Problemi da risolvere:
[a] Secondo il testo sul patto di stabilità, quale percentuale del Pil il deficit non deve superare?
[b] Trascrivi per favore dal testo sul patto di stabilità il brano che va da "E’ stato un" fino a "la guerra dell’Ucraina." incluso.

Brano citato:

★ ★ ★ ★ ★ ★ ★

E’ stato un lavoro molto difficile, con tanti mesi di discussioni. Alla fine, qualche giorno fa, la Commissione Europea ha presentato le sue proposte sulla riforma del patto di stabilità. Il patto, che contiene i famosi criteri di Maastricht, era stato sospeso per via della pandemia nel 2020 per due anni. Ora anche per il 2023 Bruxelles lo vuole sospendere, mettendo in causa la guerra dell’Ucraina.
Tutti sono d’accordo su una riforma del patto, perché quasi nessuno stato membro ha rispettato tutti i criteri, a cominciare dal deficit che non deve essere superiore al 3 per cento del Pil fino al debito del paese che in teoria non deve superare il 60 per cento. Anche prima della pandemia,le regole sono state solo sulla carta, dice un economista.

★ ★ ★ ★ ★ ★ ★

Dati registrati:
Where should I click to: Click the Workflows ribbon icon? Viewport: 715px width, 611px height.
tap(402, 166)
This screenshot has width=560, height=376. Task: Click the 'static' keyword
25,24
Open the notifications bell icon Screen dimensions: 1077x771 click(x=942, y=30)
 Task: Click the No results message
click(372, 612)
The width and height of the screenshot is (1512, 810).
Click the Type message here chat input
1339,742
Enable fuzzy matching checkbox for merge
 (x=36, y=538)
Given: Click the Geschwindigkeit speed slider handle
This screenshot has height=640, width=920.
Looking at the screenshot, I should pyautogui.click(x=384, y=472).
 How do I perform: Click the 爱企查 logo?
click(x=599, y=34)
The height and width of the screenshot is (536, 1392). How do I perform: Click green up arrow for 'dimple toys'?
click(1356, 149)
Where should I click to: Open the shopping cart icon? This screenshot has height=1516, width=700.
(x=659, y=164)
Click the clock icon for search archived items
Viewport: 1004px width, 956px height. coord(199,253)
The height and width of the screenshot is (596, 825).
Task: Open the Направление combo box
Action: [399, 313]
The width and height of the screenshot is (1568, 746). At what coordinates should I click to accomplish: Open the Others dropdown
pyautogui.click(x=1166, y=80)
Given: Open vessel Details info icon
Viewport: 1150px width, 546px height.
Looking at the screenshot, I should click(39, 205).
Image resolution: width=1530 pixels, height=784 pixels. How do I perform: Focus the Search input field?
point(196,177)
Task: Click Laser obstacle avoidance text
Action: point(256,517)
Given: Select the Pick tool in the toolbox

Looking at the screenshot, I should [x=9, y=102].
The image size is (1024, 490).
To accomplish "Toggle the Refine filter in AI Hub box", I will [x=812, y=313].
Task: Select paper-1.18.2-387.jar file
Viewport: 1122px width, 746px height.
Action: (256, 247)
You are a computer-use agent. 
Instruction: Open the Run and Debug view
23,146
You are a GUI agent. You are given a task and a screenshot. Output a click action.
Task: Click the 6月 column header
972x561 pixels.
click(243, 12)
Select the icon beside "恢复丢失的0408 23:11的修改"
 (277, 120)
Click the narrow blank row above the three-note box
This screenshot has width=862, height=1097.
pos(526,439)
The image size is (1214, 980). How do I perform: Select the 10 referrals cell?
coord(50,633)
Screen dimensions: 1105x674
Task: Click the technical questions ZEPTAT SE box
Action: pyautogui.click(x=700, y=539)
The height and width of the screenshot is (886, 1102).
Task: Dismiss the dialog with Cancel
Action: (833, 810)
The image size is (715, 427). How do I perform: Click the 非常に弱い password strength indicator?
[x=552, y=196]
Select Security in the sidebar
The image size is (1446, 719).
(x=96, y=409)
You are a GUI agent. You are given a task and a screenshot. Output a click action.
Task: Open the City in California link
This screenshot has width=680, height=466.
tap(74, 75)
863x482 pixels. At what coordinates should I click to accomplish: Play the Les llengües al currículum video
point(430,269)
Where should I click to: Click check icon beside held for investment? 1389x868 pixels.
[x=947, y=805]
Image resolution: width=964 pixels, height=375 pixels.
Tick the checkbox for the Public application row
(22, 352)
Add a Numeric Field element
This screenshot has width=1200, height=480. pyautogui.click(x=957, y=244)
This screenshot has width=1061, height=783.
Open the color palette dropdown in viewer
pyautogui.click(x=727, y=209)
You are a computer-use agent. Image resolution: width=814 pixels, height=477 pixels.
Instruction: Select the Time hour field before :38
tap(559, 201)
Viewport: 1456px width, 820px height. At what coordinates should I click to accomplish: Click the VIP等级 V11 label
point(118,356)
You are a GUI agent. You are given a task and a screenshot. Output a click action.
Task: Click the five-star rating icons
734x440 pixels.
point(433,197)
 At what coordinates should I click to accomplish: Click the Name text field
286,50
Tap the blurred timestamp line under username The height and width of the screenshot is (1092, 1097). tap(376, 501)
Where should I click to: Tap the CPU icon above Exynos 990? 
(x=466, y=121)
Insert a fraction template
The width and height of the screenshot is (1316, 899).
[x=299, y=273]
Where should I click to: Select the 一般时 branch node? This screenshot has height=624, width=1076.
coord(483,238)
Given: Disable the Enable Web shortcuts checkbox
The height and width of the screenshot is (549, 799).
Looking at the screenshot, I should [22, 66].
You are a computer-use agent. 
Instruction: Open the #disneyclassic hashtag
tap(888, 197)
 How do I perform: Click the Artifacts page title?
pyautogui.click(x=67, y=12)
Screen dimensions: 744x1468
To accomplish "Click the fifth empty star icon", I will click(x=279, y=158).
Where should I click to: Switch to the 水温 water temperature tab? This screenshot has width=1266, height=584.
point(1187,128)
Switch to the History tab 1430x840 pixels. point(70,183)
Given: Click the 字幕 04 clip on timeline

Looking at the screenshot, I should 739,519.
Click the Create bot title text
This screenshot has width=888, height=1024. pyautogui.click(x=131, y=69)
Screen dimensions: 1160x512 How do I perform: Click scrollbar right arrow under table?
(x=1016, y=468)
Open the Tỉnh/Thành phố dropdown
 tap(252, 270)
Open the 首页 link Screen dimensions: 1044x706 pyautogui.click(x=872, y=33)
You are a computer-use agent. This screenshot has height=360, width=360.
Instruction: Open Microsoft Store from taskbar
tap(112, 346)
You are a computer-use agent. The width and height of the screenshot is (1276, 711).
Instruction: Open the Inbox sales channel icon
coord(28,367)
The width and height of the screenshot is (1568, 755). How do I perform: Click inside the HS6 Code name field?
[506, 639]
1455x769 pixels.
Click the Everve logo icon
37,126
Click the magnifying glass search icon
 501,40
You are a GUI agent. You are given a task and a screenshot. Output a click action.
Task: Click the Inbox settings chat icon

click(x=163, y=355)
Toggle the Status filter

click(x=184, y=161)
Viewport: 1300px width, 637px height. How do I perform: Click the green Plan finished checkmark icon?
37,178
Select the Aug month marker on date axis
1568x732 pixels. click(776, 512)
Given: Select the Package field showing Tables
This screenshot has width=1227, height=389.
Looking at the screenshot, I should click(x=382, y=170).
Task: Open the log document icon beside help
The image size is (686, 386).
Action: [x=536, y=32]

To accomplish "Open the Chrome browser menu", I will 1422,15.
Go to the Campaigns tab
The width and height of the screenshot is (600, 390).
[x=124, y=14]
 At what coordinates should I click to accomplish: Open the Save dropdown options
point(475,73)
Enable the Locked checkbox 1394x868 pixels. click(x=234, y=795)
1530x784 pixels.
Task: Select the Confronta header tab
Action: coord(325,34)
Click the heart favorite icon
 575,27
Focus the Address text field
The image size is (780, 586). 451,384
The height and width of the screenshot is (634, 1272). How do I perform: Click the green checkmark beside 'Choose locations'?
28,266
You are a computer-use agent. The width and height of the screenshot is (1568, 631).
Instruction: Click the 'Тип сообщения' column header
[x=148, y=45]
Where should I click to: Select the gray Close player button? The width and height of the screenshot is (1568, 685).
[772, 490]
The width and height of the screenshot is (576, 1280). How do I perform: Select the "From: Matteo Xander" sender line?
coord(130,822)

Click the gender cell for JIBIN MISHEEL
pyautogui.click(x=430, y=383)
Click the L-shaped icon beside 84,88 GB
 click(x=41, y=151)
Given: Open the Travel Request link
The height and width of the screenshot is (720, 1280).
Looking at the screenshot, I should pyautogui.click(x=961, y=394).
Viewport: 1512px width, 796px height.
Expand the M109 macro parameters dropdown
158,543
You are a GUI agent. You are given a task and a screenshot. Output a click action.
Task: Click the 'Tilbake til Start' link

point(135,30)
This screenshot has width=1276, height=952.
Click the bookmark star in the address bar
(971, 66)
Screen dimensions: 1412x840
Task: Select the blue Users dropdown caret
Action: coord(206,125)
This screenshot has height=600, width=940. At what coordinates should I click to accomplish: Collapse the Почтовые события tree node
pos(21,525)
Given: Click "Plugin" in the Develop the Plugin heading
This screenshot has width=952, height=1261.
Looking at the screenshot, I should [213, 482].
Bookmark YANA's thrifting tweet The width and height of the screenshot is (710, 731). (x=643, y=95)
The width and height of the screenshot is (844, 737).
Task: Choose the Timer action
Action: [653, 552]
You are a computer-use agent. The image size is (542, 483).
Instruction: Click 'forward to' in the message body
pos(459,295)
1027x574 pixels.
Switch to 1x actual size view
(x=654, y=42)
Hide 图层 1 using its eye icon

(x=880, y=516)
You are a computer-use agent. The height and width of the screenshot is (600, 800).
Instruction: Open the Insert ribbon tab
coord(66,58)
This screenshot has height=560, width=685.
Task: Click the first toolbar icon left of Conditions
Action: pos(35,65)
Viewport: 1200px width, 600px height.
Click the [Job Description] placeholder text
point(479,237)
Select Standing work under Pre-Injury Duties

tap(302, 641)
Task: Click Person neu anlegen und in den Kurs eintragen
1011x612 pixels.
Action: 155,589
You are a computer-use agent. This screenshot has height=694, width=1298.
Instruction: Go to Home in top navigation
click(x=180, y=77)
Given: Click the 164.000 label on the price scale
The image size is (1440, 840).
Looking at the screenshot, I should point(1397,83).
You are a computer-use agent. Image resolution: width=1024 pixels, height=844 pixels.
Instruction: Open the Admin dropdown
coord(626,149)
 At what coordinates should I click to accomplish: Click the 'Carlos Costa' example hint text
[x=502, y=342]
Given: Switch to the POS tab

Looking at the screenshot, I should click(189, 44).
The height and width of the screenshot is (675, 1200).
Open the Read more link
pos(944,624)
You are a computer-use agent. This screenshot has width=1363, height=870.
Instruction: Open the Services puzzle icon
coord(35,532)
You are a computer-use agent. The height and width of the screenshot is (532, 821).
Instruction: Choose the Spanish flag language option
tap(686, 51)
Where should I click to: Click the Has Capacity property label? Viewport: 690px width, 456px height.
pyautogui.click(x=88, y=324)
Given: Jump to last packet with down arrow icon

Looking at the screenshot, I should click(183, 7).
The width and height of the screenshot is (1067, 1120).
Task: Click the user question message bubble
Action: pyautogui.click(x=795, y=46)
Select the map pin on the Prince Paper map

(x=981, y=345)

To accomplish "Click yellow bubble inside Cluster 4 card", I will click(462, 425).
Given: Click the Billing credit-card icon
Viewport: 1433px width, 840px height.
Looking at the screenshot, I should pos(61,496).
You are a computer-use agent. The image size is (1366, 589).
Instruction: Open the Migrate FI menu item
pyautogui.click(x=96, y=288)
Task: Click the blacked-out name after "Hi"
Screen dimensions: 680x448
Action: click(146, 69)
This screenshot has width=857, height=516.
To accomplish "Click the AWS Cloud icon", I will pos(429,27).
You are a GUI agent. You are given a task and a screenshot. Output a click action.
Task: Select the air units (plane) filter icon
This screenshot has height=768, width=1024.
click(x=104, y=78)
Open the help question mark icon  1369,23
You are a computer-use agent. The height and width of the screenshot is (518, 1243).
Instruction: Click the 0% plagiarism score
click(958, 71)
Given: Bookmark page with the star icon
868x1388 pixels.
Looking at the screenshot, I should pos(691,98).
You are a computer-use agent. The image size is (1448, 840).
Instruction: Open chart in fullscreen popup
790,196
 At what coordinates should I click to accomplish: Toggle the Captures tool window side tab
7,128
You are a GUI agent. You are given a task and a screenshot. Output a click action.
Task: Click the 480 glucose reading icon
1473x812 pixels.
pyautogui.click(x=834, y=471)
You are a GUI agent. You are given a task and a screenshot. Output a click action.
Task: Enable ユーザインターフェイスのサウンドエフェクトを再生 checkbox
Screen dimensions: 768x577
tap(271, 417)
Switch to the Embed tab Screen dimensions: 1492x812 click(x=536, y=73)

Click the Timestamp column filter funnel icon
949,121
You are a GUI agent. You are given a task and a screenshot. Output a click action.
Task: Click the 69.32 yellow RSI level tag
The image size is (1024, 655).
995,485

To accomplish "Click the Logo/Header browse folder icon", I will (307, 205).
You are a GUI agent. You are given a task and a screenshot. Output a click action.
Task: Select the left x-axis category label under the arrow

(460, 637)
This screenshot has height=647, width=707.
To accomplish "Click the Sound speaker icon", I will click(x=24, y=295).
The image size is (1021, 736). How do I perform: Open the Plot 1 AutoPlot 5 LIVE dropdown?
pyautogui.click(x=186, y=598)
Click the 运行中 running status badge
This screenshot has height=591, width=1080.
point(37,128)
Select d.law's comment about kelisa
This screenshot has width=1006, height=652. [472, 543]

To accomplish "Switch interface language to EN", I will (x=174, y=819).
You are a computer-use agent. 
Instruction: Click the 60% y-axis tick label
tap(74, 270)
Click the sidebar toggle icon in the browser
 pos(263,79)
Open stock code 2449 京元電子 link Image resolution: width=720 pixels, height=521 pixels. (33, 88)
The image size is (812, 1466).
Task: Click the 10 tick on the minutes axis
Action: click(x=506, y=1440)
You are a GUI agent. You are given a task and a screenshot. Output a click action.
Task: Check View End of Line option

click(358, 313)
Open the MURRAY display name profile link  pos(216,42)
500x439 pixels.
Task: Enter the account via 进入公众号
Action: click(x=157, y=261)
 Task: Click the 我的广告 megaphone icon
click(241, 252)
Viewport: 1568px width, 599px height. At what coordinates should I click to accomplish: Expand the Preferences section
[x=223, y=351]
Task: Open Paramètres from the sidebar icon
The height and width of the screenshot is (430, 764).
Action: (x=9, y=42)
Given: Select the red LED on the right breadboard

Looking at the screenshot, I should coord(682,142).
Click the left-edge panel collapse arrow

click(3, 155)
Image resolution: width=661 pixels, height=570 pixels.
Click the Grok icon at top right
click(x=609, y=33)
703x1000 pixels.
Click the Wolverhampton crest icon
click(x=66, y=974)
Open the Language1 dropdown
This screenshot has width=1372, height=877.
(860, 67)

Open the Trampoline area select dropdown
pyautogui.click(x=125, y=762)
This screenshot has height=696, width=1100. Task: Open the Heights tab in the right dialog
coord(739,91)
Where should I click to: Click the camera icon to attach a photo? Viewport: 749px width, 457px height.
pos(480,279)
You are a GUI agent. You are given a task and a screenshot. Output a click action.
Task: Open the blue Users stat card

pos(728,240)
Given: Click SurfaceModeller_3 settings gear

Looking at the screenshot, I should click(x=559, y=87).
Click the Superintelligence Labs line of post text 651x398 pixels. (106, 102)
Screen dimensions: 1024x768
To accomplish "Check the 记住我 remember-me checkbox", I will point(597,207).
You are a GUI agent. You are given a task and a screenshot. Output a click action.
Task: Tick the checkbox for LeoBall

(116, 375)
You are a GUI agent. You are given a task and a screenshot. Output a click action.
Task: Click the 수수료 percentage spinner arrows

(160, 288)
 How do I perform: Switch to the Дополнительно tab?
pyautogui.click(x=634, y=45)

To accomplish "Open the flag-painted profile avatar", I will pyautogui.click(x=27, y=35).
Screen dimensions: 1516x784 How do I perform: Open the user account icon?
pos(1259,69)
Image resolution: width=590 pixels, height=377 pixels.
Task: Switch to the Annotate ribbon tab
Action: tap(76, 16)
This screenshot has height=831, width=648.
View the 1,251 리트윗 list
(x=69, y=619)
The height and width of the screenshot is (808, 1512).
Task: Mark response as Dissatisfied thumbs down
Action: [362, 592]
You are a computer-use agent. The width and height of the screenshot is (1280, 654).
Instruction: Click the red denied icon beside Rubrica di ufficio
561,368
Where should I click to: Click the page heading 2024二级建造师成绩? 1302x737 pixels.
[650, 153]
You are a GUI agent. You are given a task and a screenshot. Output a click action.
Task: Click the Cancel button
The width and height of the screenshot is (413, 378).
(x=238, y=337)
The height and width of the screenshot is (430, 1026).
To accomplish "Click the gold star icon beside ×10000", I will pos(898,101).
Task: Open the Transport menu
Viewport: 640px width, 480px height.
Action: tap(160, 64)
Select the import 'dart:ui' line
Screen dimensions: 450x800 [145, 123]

★ ★ ★ ★ ★ ★ ★

Soluzioni dei problemi:
[a] Il 3 per cento del Pil.

[b]
E’ stato un lavoro molto difficile, con tanti mesi di discussioni. Alla fine, qualche giorno fa, la Commissione Europea ha presentato le sue proposte sulla riforma del patto di stabilità. Il patto, che contiene i famosi criteri di Maastricht, era stato sospeso per via della pandemia nel 2020 per due anni. Ora anche per il 2023 Bruxelles lo vuole sospendere, mettendo in causa la guerra dell’Ucraina.